* _YOUR OBJECTIVE_
Beneath this line are the data; copy exactly the part of them that opens with the line containing "Click the app" and closes with the line containing "Given: Click the chart", and only that part.

* _RECORDED DATA_
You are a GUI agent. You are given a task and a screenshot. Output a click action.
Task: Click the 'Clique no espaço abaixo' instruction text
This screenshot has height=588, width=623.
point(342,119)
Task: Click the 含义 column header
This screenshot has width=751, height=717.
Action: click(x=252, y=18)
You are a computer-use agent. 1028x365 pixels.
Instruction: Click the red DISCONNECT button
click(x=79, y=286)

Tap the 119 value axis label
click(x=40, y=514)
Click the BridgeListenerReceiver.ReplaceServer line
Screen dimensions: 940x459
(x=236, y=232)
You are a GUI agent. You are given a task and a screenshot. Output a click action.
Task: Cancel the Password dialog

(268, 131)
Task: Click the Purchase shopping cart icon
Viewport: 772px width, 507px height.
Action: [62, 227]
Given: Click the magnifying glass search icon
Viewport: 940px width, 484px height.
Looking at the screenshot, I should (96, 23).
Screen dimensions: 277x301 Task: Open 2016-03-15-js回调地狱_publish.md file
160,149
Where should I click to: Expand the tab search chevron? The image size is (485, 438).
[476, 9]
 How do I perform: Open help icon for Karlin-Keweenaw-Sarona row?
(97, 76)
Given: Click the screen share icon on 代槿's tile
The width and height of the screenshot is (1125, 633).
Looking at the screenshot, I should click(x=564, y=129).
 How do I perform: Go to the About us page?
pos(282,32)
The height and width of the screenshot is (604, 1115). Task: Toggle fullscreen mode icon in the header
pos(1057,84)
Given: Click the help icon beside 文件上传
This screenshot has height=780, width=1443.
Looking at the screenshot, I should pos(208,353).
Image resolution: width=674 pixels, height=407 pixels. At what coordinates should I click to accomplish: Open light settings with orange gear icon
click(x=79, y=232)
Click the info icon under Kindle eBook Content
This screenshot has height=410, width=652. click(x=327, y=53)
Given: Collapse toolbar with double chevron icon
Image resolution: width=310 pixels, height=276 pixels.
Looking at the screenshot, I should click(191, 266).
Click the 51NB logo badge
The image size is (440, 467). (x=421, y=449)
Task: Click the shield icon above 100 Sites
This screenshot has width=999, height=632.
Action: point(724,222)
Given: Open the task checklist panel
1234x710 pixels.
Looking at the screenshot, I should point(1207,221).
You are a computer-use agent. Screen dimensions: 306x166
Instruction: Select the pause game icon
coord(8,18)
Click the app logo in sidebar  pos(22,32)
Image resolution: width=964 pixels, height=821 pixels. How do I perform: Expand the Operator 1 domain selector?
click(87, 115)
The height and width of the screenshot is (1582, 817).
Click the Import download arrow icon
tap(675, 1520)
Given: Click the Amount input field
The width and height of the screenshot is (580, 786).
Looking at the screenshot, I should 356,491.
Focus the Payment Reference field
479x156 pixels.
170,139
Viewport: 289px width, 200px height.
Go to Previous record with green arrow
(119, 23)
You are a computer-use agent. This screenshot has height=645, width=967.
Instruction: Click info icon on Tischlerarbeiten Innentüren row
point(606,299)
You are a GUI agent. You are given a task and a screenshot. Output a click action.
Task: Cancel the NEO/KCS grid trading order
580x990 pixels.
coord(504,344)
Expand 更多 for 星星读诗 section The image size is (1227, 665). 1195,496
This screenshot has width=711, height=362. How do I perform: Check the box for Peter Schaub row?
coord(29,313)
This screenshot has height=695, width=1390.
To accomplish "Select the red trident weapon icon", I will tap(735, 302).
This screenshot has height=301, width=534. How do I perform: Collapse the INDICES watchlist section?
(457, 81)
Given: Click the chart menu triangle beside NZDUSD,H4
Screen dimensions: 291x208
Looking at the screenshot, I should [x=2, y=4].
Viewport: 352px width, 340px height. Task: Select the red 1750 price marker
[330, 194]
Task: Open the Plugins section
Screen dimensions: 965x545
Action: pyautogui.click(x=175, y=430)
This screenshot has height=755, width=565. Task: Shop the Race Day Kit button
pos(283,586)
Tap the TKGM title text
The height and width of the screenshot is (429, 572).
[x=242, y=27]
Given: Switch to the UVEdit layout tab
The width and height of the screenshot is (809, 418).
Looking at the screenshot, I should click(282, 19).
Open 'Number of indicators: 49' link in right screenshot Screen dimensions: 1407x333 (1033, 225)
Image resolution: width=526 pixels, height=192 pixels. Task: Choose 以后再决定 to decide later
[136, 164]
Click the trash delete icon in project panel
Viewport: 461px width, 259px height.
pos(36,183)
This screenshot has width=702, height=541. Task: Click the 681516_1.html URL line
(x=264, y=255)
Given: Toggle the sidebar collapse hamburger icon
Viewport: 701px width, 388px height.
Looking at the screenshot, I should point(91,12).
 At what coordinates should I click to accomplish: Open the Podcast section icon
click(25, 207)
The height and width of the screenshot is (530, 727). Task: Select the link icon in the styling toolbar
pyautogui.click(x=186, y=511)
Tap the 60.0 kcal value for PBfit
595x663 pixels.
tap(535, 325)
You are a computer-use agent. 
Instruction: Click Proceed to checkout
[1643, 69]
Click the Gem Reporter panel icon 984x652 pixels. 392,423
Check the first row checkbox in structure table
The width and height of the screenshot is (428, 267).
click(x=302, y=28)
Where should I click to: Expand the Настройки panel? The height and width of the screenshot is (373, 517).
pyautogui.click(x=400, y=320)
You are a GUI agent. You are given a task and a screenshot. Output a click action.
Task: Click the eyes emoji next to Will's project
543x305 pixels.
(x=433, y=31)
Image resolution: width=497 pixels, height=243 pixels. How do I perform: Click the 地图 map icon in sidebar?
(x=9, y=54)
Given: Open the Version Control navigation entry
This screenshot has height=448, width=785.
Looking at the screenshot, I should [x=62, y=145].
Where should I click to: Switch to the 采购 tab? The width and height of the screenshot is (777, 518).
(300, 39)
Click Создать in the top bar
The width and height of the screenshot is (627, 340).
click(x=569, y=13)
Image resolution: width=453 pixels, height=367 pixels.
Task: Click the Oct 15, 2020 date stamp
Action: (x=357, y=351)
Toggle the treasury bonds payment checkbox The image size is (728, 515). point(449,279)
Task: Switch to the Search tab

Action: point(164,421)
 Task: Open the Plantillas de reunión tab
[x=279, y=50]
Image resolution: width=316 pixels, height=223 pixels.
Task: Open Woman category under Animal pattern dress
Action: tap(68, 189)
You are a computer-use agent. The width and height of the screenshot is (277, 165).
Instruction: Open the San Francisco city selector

* _ANSWER TO THE PROBLEM_
Click the app logo in sidebar  pos(22,32)
Image resolution: width=964 pixels, height=821 pixels. How do I perform: Expand the Operator 1 domain selector?
click(87, 115)
The height and width of the screenshot is (1582, 817).
Click the Import download arrow icon
tap(675, 1520)
Given: Click the Amount input field
The width and height of the screenshot is (580, 786).
Looking at the screenshot, I should 356,491.
Focus the Payment Reference field
479x156 pixels.
170,139
Viewport: 289px width, 200px height.
Go to Previous record with green arrow
(119, 23)
You are a computer-use agent. This screenshot has height=645, width=967.
Instruction: Click info icon on Tischlerarbeiten Innentüren row
point(606,299)
You are a GUI agent. You are given a task and a screenshot. Output a click action.
Task: Cancel the NEO/KCS grid trading order
580x990 pixels.
coord(504,344)
Expand 更多 for 星星读诗 section The image size is (1227, 665). 1195,496
This screenshot has width=711, height=362. How do I perform: Check the box for Peter Schaub row?
coord(29,313)
This screenshot has height=695, width=1390.
To accomplish "Select the red trident weapon icon", I will tap(735, 302).
This screenshot has height=301, width=534. How do I perform: Collapse the INDICES watchlist section?
(457, 81)
Given: Click the chart menu triangle beside NZDUSD,H4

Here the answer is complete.